**TASK OBJECTIVE:** The required output is the line that contains "网站地图 (1074, 16)" through the last line of the data, retyped verbatim and with nothing added.

———

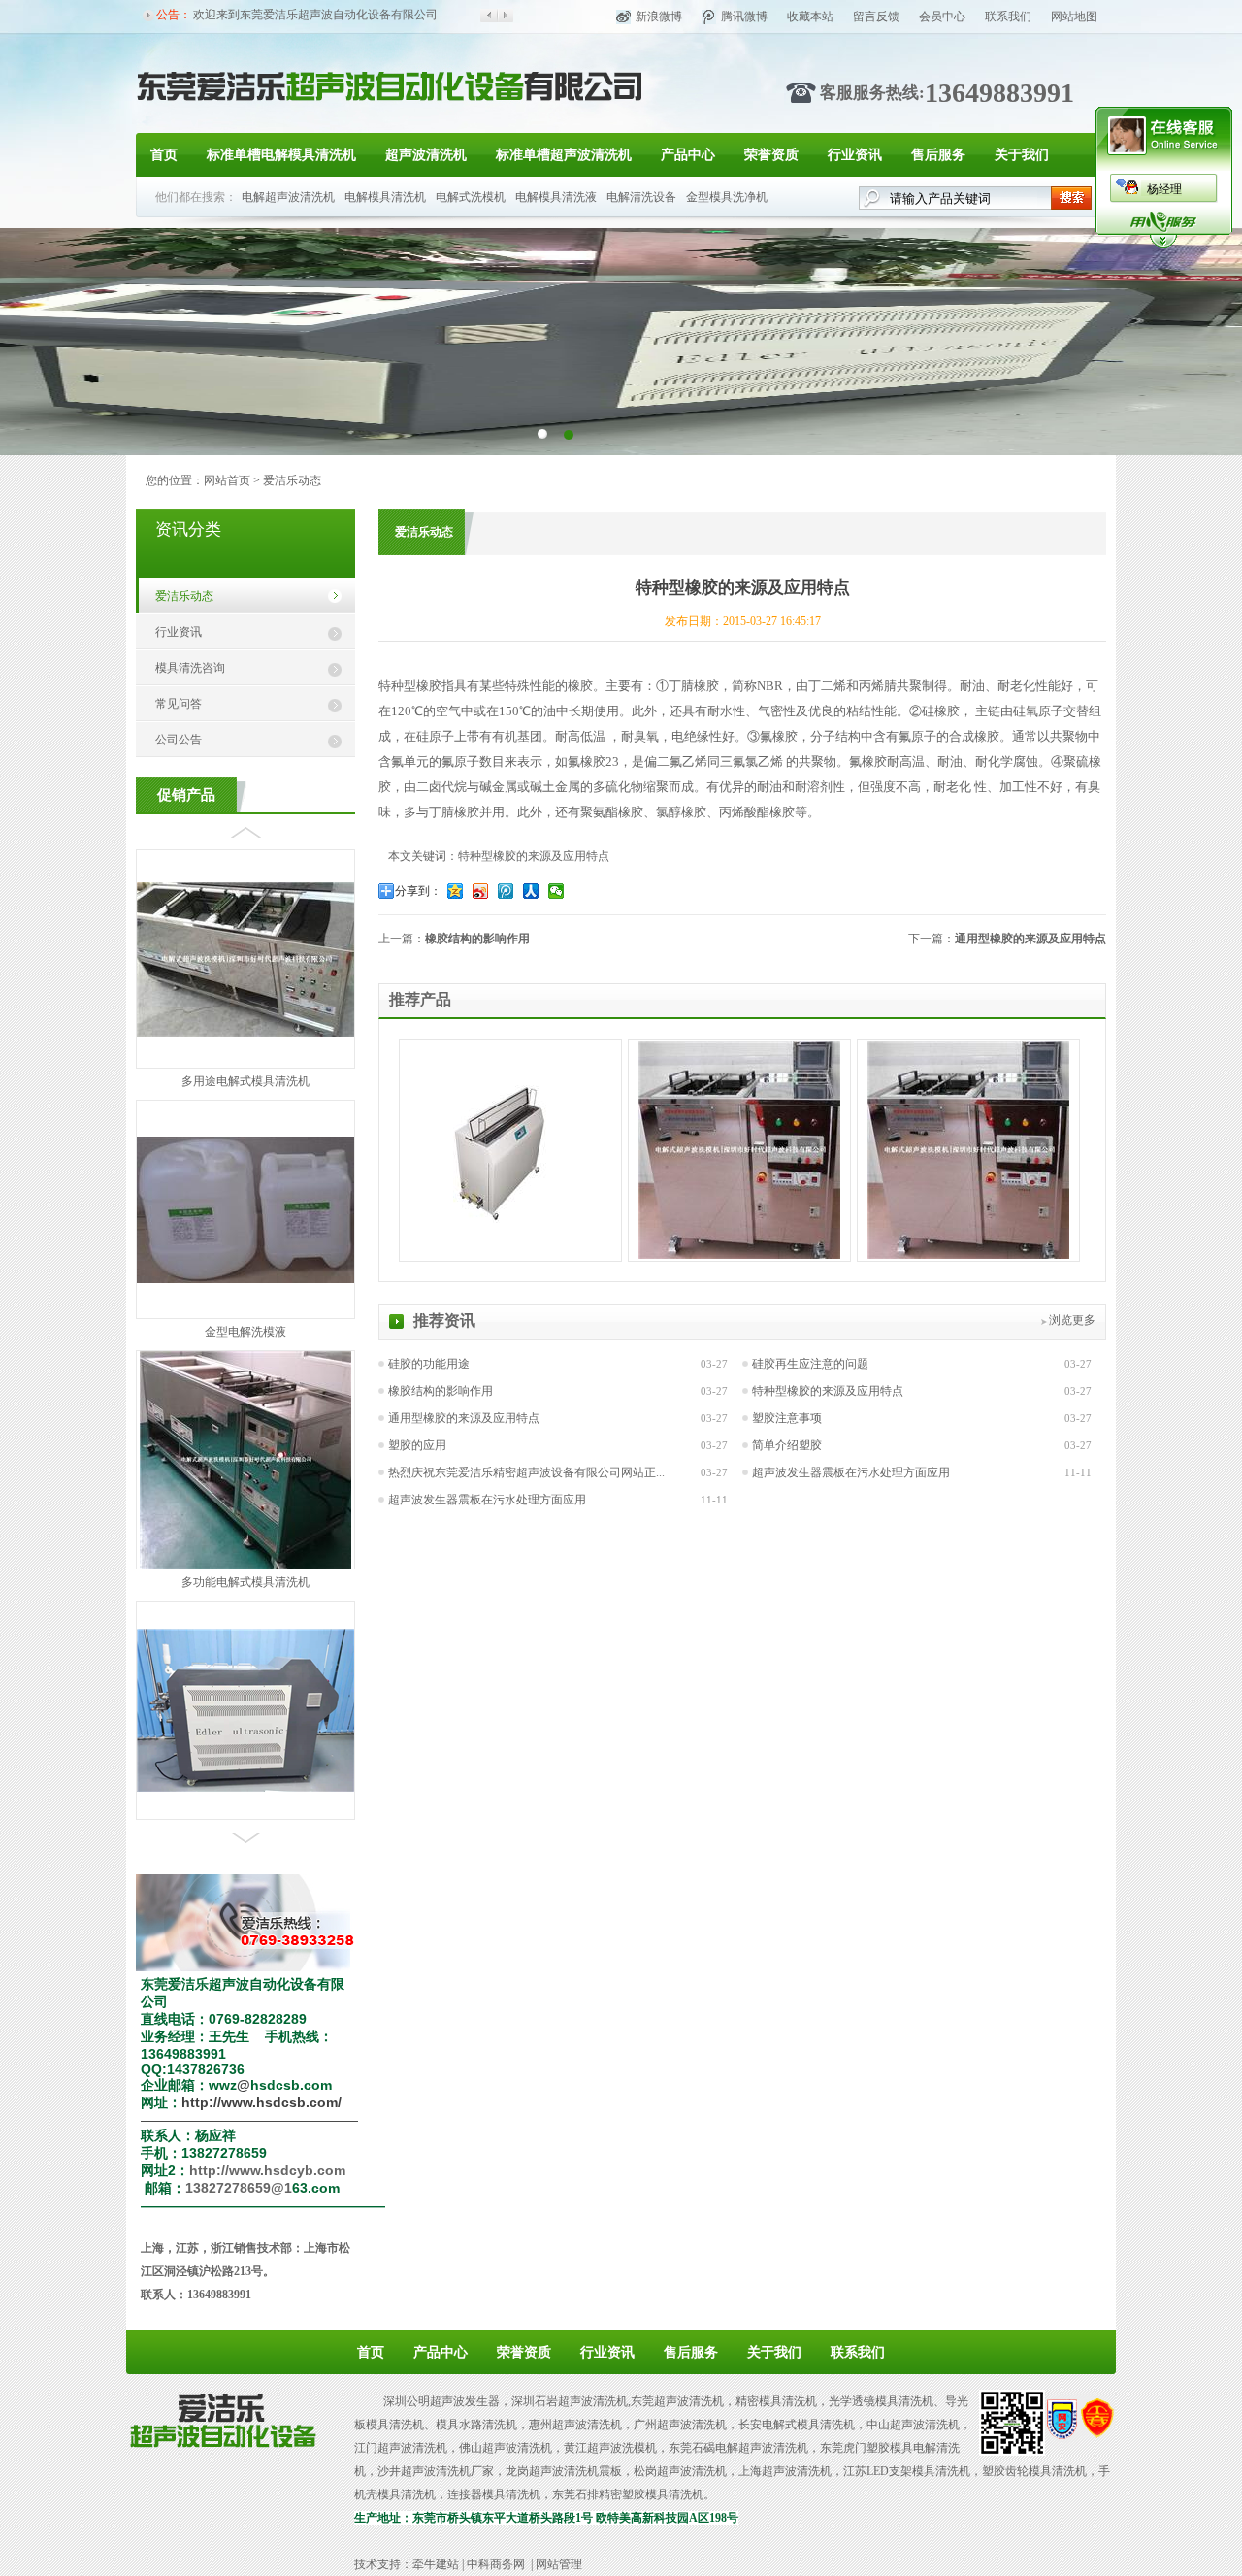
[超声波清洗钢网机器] (510, 1219)
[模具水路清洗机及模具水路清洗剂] (245, 1616)
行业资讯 (855, 155)
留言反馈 (876, 16)
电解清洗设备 (641, 197)
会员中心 (942, 16)
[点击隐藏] (1163, 244)
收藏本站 (810, 16)
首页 (164, 155)
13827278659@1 (238, 2188)
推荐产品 (420, 999)
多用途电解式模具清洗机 (245, 909)
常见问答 (178, 703)
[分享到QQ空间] (457, 891)
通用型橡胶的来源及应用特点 (1030, 938)
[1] (568, 433)
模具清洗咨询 (190, 668)
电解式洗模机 (471, 197)
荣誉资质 (771, 155)
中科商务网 (496, 2564)
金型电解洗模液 (245, 1160)
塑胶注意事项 (787, 1418)
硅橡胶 (941, 711)
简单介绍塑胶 (787, 1445)
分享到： (418, 891)
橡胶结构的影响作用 (477, 938)
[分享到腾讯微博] (507, 891)
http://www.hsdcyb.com (267, 2170)
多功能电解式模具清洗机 (245, 1410)
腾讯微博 (744, 16)
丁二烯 (827, 685)
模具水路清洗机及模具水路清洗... (246, 1661)
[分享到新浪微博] (482, 891)
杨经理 (1164, 189)
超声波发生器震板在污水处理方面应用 (851, 1472)
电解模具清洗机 (385, 197)
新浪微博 (659, 16)
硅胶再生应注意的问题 (810, 1364)
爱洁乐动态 (292, 480)
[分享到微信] (558, 891)
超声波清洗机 (426, 155)
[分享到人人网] (532, 891)
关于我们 (1022, 155)
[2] (542, 433)
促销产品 (186, 795)
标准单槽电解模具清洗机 (281, 155)
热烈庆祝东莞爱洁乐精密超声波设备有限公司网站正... (526, 1472)
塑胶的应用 (417, 1445)
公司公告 (178, 739)
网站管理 (559, 2564)
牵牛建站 (435, 2564)
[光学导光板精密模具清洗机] (739, 1255)
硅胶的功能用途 (429, 1364)
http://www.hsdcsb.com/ (261, 2102)
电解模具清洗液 (556, 197)
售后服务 (938, 155)
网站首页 (227, 480)
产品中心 (688, 155)
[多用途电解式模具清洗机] (245, 861)
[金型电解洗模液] (245, 1107)
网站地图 (1074, 16)
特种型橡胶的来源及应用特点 (827, 1391)
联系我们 (1008, 16)
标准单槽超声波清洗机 (564, 155)
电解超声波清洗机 (288, 197)
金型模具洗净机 (727, 197)
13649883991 (999, 93)
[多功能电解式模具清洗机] (245, 1393)
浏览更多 (1072, 1320)
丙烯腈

———

**ANSWER TO THIS EXERCISE:**
网站地图 (1074, 16)
特种型橡胶的来源及应用特点 (827, 1391)
联系我们 (1008, 16)
标准单槽超声波清洗机 (564, 155)
电解超声波清洗机 (288, 197)
金型模具洗净机 (727, 197)
13649883991 (999, 93)
[多功能电解式模具清洗机] (245, 1393)
浏览更多 (1072, 1320)
丙烯腈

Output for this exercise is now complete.